→ Trecho citado:
As ruas da minha aldeia já têm B.I. e são:
Rua Direita, a que corre em toda a extensão longitudinal da aldeia, Rua do Forno, onde se localiza a ASCDSE e que liga o Largo José Soeiro à R. Direita, a Rua de Santo André, que parte da Rua Direita e termina na Travessa da Cancela, onde também têm o seu fim a Rua do Meio que partiu da Rua Direita, ali à Praça e a Rua do Outeiro que tem início no fim da Rua da Cascata, a qual começou no Largo Daniel L Dias. As Travessas são cinco: a da Cancela, Cerdeirinhas, da Fonte, Outeiro e a Paroquial e até temos uma avenida, a que liga o fim da Rua Direita ao Santuário das Sra. das Fontes e de seu nome exactamente, Av. Senhora das Fontes. Dois são os bairros: Bairro dos Caçapões, cujo nome original era “Alto dos Cagapões” do qual foi espoliado, quando o deviam ter mantido, até porque agora ainda se justificaria mais, pois tem ali no sopé da pequena colina, as fossas cépticas do saneamento básico, com o qual os nossos antepassados dificilmente sonharam, mas quais profetas visionários, já lhe davam o nome adequado “de Alto dos Cagapões” e o da Quintã, este decerto um dos lugares mais vetustos da aldeia, enquanto aquele de construção habitacional recente; um beco, o Beco dos Agostinhos e o Quelho do Ti Zé Bolinhas; mas quanto a becos e quelhos, alguns mais podiam ser baptizados.




Temos ainda, mas sem B.I., a Quelha das Taliscas, que se inicia na savana da margem direita do Ribeiro das Taliscas e termina na Rua da Cascata; não deixem cair este nome, ponham lá uma placa, pois foi um ponto importante de passagem da margem esquerda para a margem direita e vice-versa, do Ribeiro das Taliscas, cuja travessia se fazia, na ausência de uma ponte, fazendo equilíbrio nas poldras e barrocos; sobretudo para os habitantes do Outeiro, que se dirigiam para Sudeste da Quintã, ou Fundo do Povo, encurtando assim o caminho e ainda um sítio, onde muitos iam aliviar a tripa em cima das lajes, que as águas da chuva limpariam e também local de alguns despejos, esperando que as enchentes de Inverno apagassem os atentados criminosos ao meio ambiente, como hoje se diz.

→ Instrução 1:
Reproduza fielmente as linhas dos registros desde a linha que contém "You are a GUI" até o fim dos registros, com as duas extremidades incluídas. Deixe as imagens fora da resposta.

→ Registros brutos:
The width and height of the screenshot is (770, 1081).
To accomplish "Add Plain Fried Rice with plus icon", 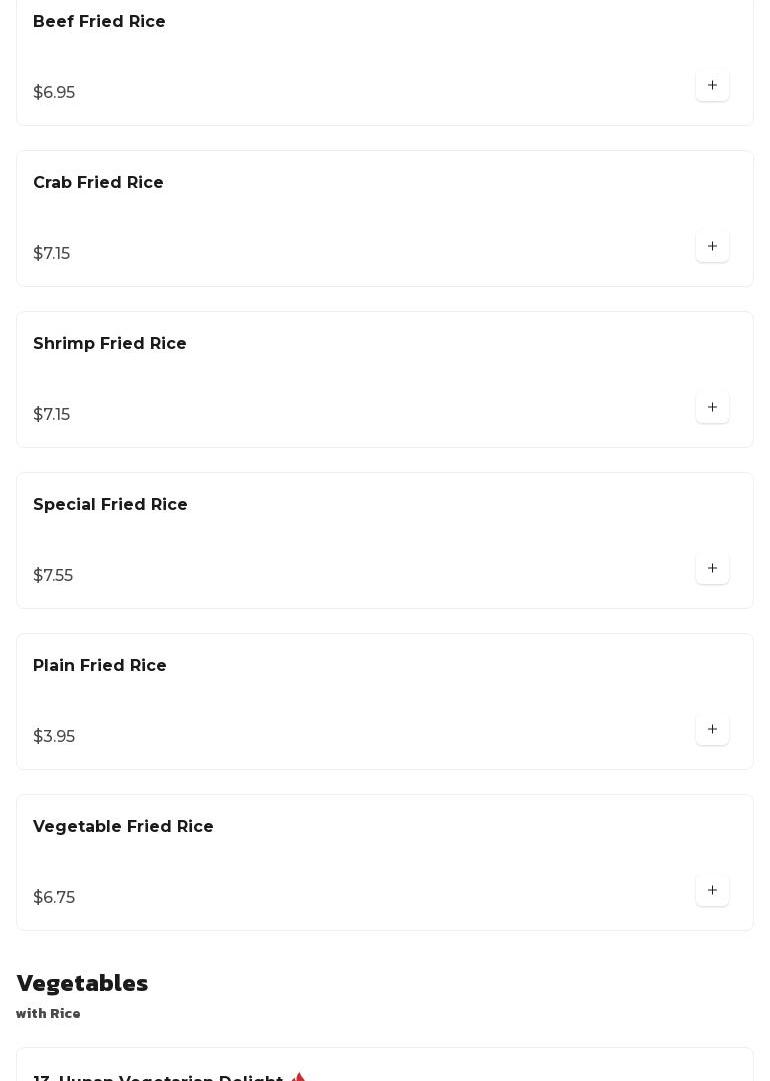I will (712, 730).
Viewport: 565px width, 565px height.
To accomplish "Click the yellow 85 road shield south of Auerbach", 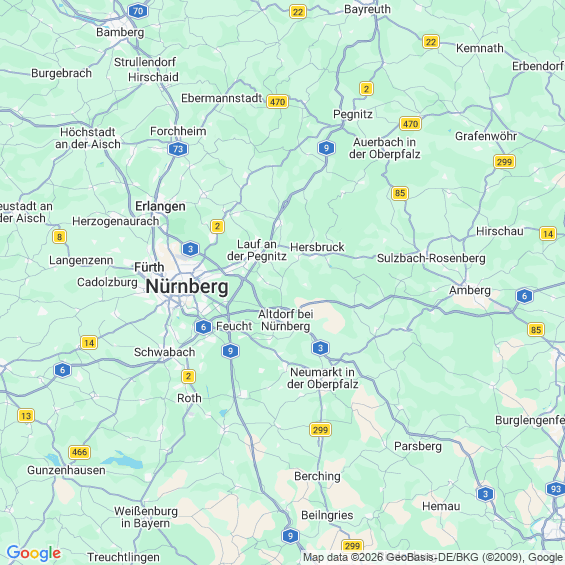I will pos(400,193).
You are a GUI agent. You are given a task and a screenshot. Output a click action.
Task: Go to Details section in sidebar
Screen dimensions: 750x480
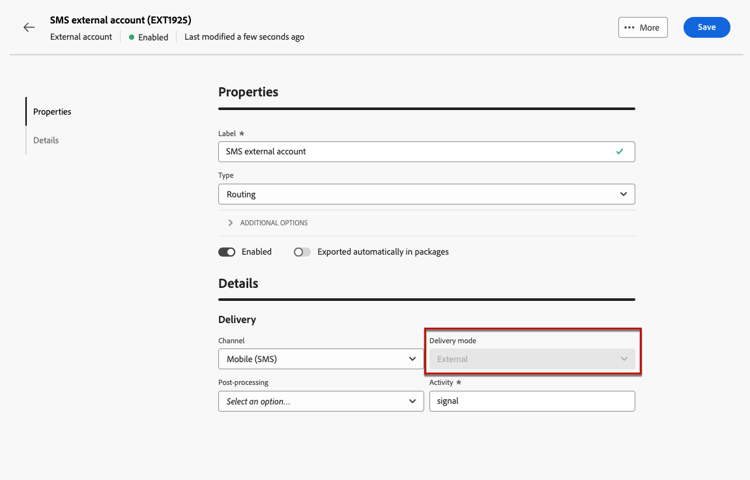tap(46, 140)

→ Instrução 2:
Indique se cada afirmação concorda com o texto sobre as ruas da aldeia, respondendo sim ou não e citando literalmente as palavras do texto que decidem: (a) a aldeia tem cinco travessas; (b) a Rua do Forno liga o Largo José Soeiro à Rua Direita; (c) a Quelha das Taliscas já tem B.I.

→ Resposta 1:
You are a GUI agent. You are given a task and a screenshot. Output a click action.
Task: Go to Details section in sidebar
Screen dimensions: 750x480
tap(46, 140)

→ Resposta 2:
(a) Sim: "As Travessas são cinco".
(b) Sim: "Rua do Forno, onde se localiza a ASCDSE e que liga o Largo José Soeiro à R. Direita".
(c) Não: "Temos ainda, mas sem B.I., a Quelha das Taliscas".